- [A block of data]
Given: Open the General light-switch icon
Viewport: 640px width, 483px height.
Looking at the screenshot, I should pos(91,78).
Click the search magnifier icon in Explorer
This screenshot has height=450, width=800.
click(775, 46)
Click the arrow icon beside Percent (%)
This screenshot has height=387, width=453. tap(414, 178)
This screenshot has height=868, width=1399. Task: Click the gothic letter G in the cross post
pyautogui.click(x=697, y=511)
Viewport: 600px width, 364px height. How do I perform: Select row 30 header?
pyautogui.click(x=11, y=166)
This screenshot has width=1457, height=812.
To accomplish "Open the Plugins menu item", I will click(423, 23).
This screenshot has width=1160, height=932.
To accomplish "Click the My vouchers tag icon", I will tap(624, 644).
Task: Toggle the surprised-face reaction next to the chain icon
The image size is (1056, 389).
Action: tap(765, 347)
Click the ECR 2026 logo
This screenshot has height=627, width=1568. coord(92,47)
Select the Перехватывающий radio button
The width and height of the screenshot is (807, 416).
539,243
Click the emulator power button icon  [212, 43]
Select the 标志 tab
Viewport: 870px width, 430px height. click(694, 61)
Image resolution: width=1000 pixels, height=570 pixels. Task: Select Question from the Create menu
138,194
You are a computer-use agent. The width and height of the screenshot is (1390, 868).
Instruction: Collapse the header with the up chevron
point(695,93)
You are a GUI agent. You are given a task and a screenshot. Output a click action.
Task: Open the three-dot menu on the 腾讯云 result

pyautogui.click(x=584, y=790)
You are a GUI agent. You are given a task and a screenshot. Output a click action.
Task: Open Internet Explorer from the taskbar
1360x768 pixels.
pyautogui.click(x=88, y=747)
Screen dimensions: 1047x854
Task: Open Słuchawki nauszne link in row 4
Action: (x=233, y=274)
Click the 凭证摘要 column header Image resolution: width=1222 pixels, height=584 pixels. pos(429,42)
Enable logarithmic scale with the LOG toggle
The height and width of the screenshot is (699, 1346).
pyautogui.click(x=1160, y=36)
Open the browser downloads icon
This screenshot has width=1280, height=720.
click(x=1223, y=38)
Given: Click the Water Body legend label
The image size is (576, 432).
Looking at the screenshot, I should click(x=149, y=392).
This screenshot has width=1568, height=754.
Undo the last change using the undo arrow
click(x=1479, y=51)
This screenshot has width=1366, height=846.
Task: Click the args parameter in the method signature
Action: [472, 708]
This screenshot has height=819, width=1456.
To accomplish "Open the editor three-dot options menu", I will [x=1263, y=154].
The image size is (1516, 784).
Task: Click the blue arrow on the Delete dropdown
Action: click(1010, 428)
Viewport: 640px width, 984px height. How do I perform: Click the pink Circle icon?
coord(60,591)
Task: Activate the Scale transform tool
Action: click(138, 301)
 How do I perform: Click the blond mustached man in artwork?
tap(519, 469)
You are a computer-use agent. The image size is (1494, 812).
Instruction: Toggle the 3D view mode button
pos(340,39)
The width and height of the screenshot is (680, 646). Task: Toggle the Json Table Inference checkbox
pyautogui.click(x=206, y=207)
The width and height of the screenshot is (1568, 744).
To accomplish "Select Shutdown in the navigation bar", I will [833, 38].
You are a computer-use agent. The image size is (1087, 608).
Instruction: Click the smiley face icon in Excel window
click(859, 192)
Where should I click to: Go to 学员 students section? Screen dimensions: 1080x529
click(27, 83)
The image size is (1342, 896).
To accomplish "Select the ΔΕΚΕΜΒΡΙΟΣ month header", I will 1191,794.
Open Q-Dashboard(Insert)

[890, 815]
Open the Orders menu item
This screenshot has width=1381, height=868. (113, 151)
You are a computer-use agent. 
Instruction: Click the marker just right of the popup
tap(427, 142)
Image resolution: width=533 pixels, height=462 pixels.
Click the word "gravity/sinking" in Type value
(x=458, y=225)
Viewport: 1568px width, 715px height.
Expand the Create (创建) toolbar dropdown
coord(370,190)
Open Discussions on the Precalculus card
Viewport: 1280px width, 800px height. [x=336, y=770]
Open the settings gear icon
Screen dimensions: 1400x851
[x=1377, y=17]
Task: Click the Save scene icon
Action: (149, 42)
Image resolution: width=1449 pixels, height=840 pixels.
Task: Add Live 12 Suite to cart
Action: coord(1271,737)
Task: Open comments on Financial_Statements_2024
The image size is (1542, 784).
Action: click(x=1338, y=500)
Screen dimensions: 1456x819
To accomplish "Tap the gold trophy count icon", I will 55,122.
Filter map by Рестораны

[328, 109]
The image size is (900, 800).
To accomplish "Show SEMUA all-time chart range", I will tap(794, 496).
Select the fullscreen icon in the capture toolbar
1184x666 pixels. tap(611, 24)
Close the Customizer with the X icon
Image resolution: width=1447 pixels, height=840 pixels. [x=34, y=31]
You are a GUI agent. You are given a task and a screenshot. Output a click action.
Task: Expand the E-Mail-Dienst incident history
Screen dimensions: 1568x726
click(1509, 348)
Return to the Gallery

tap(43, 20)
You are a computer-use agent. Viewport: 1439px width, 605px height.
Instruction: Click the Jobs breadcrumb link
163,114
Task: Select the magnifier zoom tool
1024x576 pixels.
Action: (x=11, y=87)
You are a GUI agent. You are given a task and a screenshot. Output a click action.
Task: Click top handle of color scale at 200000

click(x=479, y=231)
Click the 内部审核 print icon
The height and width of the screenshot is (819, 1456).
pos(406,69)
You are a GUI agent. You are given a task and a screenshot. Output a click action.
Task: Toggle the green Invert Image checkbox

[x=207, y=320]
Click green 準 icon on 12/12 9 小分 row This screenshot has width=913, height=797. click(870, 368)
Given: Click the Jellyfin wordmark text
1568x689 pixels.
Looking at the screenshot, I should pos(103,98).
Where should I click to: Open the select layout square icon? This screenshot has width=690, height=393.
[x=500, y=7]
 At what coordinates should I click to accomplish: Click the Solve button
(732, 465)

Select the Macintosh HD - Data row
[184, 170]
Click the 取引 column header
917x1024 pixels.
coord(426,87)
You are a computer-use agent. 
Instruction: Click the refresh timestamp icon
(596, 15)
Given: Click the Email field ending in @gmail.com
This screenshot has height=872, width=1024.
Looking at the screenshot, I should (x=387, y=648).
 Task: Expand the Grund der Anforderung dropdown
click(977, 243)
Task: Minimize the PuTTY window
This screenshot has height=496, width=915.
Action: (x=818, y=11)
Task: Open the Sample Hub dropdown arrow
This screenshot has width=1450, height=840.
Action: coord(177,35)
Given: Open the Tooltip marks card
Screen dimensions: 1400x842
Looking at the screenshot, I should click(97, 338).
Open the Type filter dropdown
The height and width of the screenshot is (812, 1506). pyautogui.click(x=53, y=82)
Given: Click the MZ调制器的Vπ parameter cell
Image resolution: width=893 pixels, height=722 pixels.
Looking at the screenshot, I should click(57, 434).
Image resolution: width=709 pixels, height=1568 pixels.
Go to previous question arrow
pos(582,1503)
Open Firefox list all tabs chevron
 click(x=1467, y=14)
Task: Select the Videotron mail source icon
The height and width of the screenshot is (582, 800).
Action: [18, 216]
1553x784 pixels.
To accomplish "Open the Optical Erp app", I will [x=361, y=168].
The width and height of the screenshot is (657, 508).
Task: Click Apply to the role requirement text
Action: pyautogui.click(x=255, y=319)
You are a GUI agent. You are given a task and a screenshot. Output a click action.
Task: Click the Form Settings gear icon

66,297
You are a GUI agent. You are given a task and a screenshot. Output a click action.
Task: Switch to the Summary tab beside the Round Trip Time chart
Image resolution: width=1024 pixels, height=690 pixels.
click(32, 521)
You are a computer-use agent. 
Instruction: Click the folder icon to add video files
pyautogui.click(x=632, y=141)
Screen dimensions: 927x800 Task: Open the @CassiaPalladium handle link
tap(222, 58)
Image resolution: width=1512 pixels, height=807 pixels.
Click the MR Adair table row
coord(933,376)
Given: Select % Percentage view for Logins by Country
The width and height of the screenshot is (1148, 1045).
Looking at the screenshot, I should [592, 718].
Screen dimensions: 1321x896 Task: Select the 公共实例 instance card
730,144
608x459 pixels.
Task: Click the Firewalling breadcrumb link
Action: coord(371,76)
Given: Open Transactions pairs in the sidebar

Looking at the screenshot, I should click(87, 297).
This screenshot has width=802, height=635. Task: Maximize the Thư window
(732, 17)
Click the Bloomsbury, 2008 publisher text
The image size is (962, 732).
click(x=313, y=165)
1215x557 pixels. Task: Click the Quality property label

- [Requirements] Retype the material word for word, starting with its first line and going on through the line with "Click the emulator", both included.

- [Output below]
Given: Open the General light-switch icon
Viewport: 640px width, 483px height.
Looking at the screenshot, I should pos(91,78).
Click the search magnifier icon in Explorer
This screenshot has height=450, width=800.
click(775, 46)
Click the arrow icon beside Percent (%)
This screenshot has height=387, width=453. tap(414, 178)
This screenshot has height=868, width=1399. Task: Click the gothic letter G in the cross post
pyautogui.click(x=697, y=511)
Viewport: 600px width, 364px height. How do I perform: Select row 30 header?
pyautogui.click(x=11, y=166)
This screenshot has width=1457, height=812.
To accomplish "Open the Plugins menu item", I will click(423, 23).
This screenshot has width=1160, height=932.
To accomplish "Click the My vouchers tag icon", I will tap(624, 644).
Task: Toggle the surprised-face reaction next to the chain icon
The image size is (1056, 389).
Action: tap(765, 347)
Click the ECR 2026 logo
This screenshot has height=627, width=1568. coord(92,47)
Select the Перехватывающий radio button
The width and height of the screenshot is (807, 416).
539,243
Click the emulator power button icon  [212, 43]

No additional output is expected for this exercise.